Always set table.exec.sink.upsert-materialize to NONE in Flink SQL TableConfig, sink upsert-materialize may result in strange behavior. When the input is out of order, we recommend that you use Sequence Field to correct disorder.

Deduplicate #

deduplicate merge engine is the default merge engine. Paimon will only keep the latest record and throw away other records with the same primary keys.

Specifically, if the latest record is a DELETE record, all records with the same primary keys will be deleted.

Partial Update #

By specifying 'merge-engine' = 'partial-update', Users have the ability to update columns of a record through multiple updates until the record is complete. This is achieved by updating the value fields one by one, using the latest data under the same primary key. However, null values are not overwritten in the process.

For example, suppose Paimon receives three records:

  • <1, 23.0, 10, NULL>-
  • <1, NULL, NULL, 'This is a book'>
  • <1, 25.2, NULL, NULL>

Assuming that the first column is the primary key, the final result would be <1, 25.2, 10, 'This is a book'>.

For streaming queries, partial-update merge engine must be used together with lookup or full-compaction changelog producer. (‘input’ changelog producer is also supported, but only returns input records.)

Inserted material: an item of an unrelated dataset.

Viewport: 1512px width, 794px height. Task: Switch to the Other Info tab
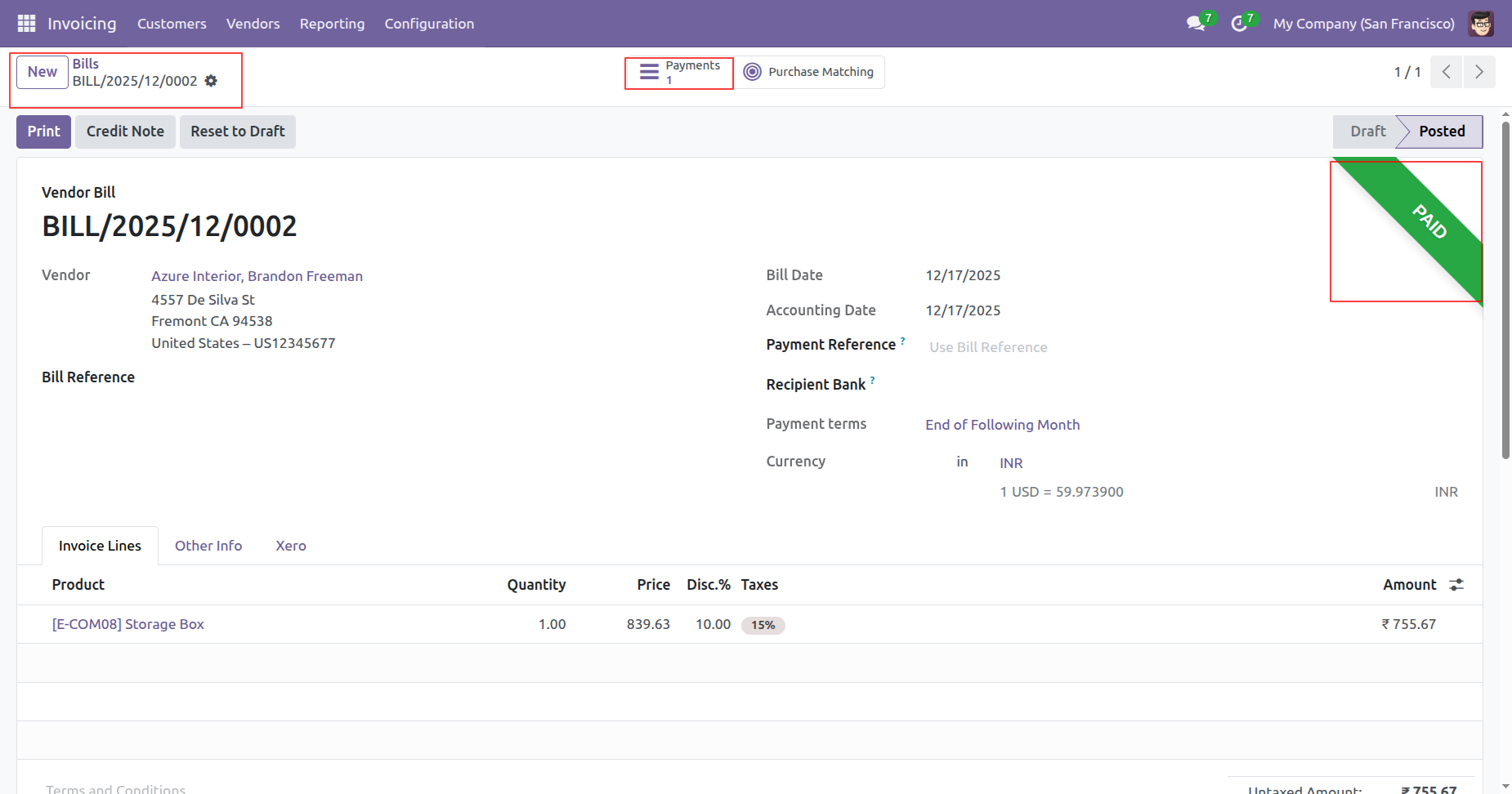[208, 546]
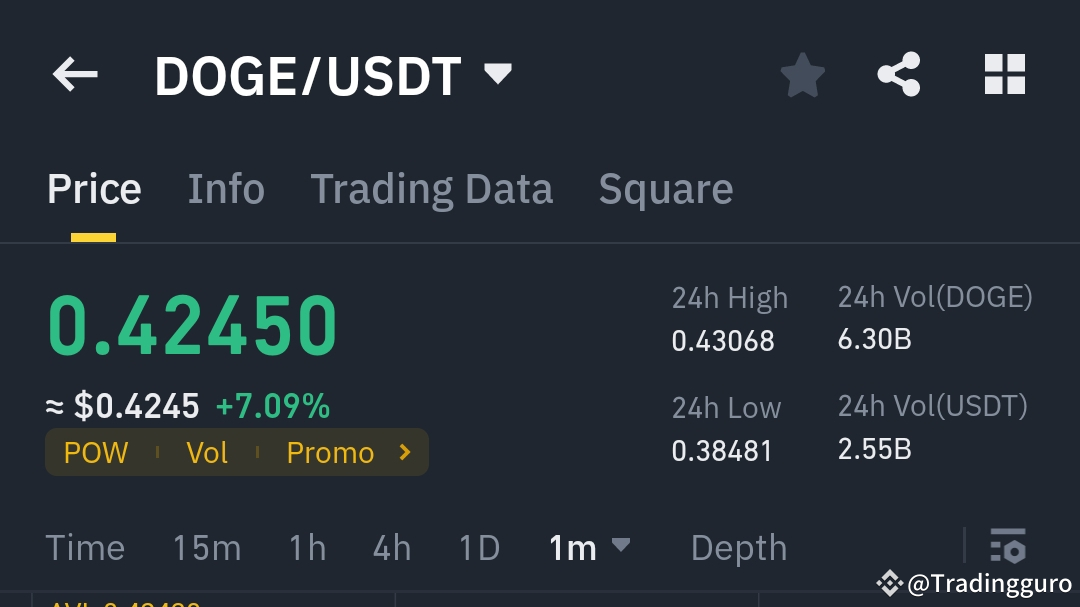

By default, Partial update can not accept delete records, you can choose one of the following solutions:

  • Configure ‘partial-update.ignore-delete’ to ignore delete records.
  • Configure ‘sequence-group’s to retract partial columns.

Sequence Group #

A sequence-field may not solve the disorder problem of partial-update tables with multiple stream updates, because the sequence-field may be overwritten by the latest data of another stream during multi-stream update.

So we introduce sequence group mechanism for partial-update tables. It can solve:

  1. Disorder during multi-stream update. Each stream defines its own sequence-groups.
  2. A true partial-update, not just a non-null update.

See example:

CREATE TABLE t (
    k INT,
    a INT,
    b INT,
    g_1 INT,
    c INT,
    d INT,
    g_2 INT,
    PRIMARY KEY (k) NOT ENFORCED
) WITH (
    'merge-engine'='partial-update',
    'fields.g_1.sequence-group'='a,b',
    'fields.g_2.sequence-group'='c,d'
);

INSERT INTO t VALUES (1, 1, 1, 1, 1, 1, 1);

-- g_2 is null, c, d should not be updated
INSERT INTO t VALUES (1, 2, 2, 2, 2, 2, CAST(NULL AS INT));

SELECT * FROM t; -- output 1, 2, 2, 2, 1, 1, 1

-- g_1 is smaller, a, b should not be updated
INSERT INTO t VALUES (1, 3, 3, 1, 3, 3, 3);

SELECT * FROM t; -- output 1, 2, 2, 2, 3, 3, 3

For fields.<field-name>.sequence-group, valid comparative data types include: DECIMAL, TINYINT, SMALLINT, INTEGER, BIGINT, FLOAT, DOUBLE, DATE, TIME, TIMESTAMP, and TIMESTAMP_LTZ.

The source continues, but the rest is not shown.